### The exercise
Arrange the lines of the records below, beginning with the line containing "Given: Open the three-dot vertical menu" and ending with the line containing "Looking at the", into a numbered list that includes both of those lines and omits any blank lines. Include no other lines.

### Entries provided

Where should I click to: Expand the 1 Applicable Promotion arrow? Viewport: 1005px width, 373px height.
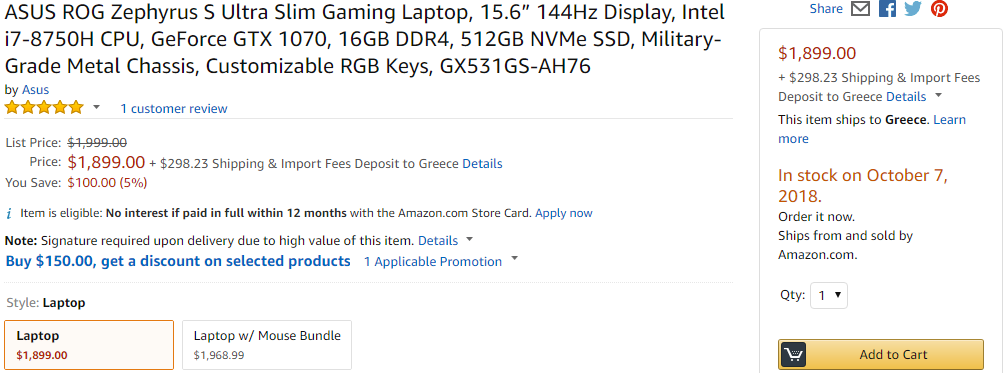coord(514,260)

* * *

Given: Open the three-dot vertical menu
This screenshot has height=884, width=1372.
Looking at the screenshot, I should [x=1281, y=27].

### Written solution
1. Given: Open the three-dot vertical menu
2. This screenshot has height=884, width=1372.
3. Looking at the screenshot, I should [x=1281, y=27].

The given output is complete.